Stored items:

*** Block opens ***

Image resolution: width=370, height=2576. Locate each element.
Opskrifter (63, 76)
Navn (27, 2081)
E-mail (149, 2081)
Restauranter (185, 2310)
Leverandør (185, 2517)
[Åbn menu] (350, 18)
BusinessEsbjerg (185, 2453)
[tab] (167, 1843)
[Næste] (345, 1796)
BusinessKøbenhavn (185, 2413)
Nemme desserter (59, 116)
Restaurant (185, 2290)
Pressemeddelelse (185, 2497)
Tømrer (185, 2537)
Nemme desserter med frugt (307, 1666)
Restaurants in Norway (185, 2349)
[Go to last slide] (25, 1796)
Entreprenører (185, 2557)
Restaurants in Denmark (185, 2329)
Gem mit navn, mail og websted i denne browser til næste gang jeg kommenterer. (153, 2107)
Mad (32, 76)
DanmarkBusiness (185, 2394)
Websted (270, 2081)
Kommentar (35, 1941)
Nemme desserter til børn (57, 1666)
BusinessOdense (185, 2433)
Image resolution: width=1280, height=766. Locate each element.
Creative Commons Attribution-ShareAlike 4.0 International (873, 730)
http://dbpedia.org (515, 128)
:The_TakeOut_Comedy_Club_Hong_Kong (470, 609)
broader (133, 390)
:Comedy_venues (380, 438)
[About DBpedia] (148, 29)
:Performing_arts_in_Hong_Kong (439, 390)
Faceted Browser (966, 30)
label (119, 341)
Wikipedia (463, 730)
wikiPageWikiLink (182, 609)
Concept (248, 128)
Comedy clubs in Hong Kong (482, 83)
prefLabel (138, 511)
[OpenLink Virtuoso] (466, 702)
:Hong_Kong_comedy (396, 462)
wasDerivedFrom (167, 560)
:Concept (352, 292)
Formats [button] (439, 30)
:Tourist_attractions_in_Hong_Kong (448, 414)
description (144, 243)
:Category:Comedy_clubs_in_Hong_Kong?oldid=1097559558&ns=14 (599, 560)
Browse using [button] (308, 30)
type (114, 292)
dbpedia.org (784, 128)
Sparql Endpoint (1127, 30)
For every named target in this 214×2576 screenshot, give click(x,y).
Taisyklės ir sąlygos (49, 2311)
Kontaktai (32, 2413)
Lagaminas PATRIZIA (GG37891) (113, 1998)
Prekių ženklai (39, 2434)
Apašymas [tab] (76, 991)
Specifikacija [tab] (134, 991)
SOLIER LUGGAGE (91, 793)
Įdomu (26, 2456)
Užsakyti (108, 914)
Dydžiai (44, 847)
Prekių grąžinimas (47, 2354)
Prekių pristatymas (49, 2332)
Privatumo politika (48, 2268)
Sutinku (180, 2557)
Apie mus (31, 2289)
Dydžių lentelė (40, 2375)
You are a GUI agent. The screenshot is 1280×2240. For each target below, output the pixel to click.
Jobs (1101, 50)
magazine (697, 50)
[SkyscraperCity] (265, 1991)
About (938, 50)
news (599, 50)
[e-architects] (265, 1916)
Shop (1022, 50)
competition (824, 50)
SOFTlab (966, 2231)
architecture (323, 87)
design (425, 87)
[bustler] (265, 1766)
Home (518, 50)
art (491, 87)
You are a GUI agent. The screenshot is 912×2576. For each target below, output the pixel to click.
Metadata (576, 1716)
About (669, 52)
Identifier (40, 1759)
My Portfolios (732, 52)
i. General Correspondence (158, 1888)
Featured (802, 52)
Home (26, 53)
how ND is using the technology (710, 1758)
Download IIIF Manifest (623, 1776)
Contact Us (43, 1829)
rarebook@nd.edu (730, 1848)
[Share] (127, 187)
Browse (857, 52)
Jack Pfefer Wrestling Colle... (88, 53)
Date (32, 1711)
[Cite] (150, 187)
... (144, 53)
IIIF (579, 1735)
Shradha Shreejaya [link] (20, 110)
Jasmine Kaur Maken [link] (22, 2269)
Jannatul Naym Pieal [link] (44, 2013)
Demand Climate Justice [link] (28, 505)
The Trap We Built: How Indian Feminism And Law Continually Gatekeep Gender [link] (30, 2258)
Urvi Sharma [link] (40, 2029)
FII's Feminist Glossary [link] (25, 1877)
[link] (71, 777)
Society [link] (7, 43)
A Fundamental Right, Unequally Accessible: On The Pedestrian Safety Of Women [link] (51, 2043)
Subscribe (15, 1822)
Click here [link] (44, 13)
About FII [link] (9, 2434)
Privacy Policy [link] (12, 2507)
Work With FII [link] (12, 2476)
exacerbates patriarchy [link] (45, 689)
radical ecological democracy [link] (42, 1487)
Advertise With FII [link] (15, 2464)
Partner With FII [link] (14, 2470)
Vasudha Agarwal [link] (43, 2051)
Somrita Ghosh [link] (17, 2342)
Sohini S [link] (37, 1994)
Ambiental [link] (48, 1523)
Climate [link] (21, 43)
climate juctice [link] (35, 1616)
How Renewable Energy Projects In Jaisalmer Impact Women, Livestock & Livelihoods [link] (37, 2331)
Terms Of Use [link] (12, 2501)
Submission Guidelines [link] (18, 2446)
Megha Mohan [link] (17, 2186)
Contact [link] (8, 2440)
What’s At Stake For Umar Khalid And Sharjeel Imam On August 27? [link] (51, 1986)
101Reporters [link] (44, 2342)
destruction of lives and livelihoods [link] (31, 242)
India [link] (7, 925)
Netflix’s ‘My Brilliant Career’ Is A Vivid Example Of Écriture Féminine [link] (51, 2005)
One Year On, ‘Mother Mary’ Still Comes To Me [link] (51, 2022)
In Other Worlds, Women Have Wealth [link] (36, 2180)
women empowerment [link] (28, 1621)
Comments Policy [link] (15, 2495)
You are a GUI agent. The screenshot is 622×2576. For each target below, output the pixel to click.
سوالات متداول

*** Block closes ***

§ ACTIVITY
Give back, exactly and with nothing added, the lines from the line containing "India [link] (7, 925)" through the final line of the records above, both of them included.

§ ANSWER TO THIS EXERCISE
India [link] (7, 925)
Netflix’s ‘My Brilliant Career’ Is A Vivid Example Of Écriture Féminine [link] (51, 2005)
One Year On, ‘Mother Mary’ Still Comes To Me [link] (51, 2022)
In Other Worlds, Women Have Wealth [link] (36, 2180)
women empowerment [link] (28, 1621)
Comments Policy [link] (15, 2495)
You are a GUI agent. The screenshot is 622×2576. For each target below, output the pixel to click.
سوالات متداول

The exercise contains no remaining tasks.